Traditionally, utilities (think: PG&E or ConEd) have generated electricity from a mix of sources, which is delivered to customers via transmission and distribution systems, and they have to communicate anticipated demand to power generators ahead of time to ensure enough electricity is produced. Since the inception of the grid, that supply has flowed in only one direction: Electricity is created by the utilities’ assets and used up by customers.
The increasing adoption of on-site solar, bidirectional EV charging, and batteries for energy storage and backup power complicate that equation, since these distributed energy resources can be power-generation assets on the consumer side.
Add that to growing electricity demand overall, and suddenly the industry needs more granular, accurate predictions for power generators and faster decision-making tools for power distribution—not to mention better monitoring for potential outages due to equipment failures or extreme weather events.
These are the sorts of tasks AI could be equipped to handle.
Nvidia, one of the world’s largest chipmakers, is helping Utilidata design a smart grid chip powered by its Jetson Edge GPU and implemented via a meter adapter.
Right now, utilities can essentially use meters to turn power on/off, accurately bill users, and receive data in ~15-minute intervals. Nvidia’s chips could allow meters to collect and process data on power needs in real time, to allow utilities to direct resources more efficiently.
“[Utilities have] years of data collection. The thing is it’s in smaller intervals—it’s not as real-time as I think what’s going to be required. A lot can change in 15 minutes, with cloud overhead and other things,” Marc Spieler, Nvidia’s head of energy, told us.
Utilidata is already deploying smart meters in the field to gather training data for AI models, focusing mostly on North America. Spieler anticipates nearly 1,000 units being used by the end of December; by the end of 2023, tens of thousands; and by 2024, large-scale rollouts. To allow utility companies to effectively utilize the smart meters, Utilidata is building a smart meter platform on top of Nvidia’s software.

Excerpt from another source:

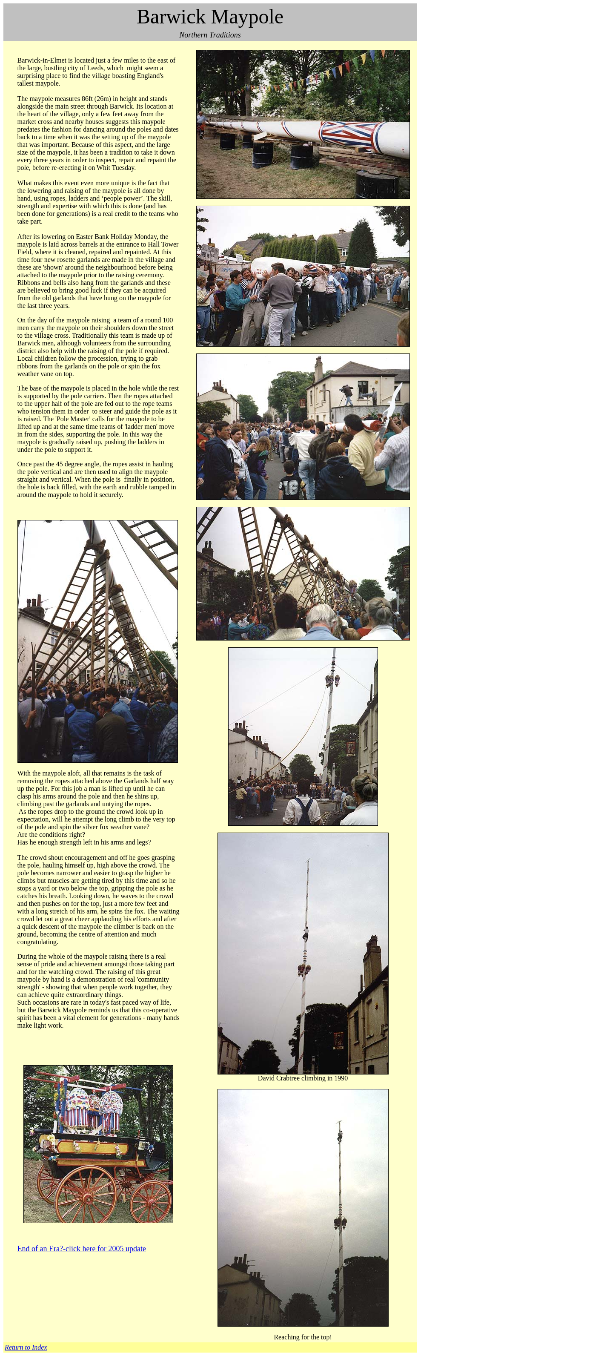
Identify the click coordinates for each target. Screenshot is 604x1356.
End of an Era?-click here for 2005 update (81, 1248)
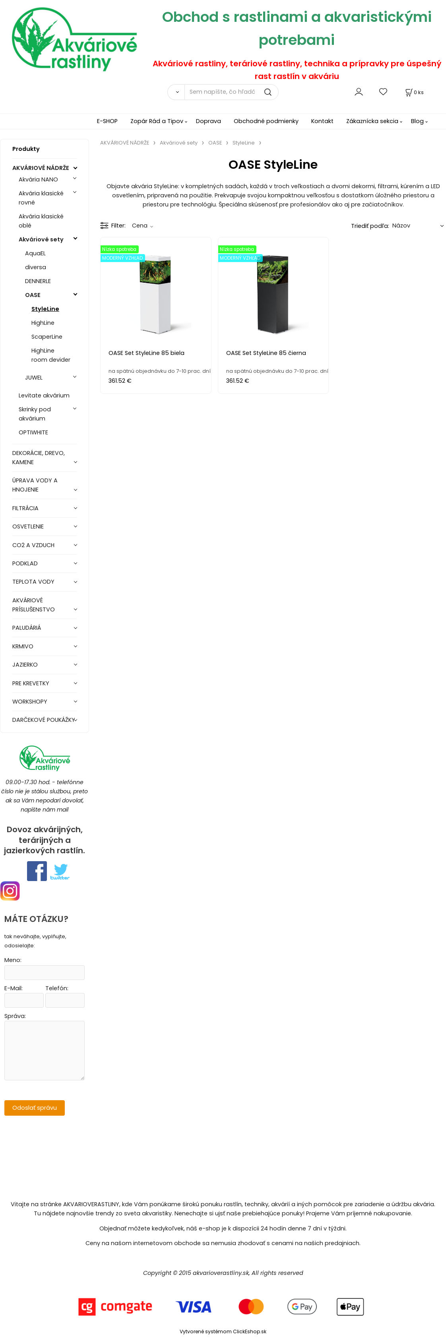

For now, many AI tools for grid-modernization, like Utilidata’s software, focus on reliability and outage predictions, rather than giving algorithms the authority to determine power distribution. Kim and other researchers at ANL are working on systems that could allow for such machine-learning-based grid control, but they’re relatively far off.
Spieler thinks the future of grids could be akin to an autonomous car. “It’s got a powerful chip in there that allows it to make real-time decisions…and then it uses that network to update the model, share what it’s learned, and ingest what other people have learned”—but that likely won’t happen for a while.
Ultimately, though, developing the tech itself may not be as difficult as getting the green light from utilities and regulators.
“The utility industry is a very cautious industry,” Spieler said. “It’s kind of like IT—when everything works, everybody’s happy. When it doesn’t work, it’s a disaster.”
As a result, convincing utilities to embrace—and invest heavily in—an AI overhaul isn’t easy. (Emerging Tech Brew reached out to utilities like PG&E and Evergy to talk about AI projects, and they either declined to talk or did not respond.)
“You don’t really have to re-create the wheel, from a distributed AI technology perspective,” Brumberger told us. He added, “This is incredibly complex stuff, but it’s not nuclear fusion. This is really around a system embracing existing technologies that have already revolutionized countless industries and bringing it into this industry at the dawn of what is being called the electrification of everything.”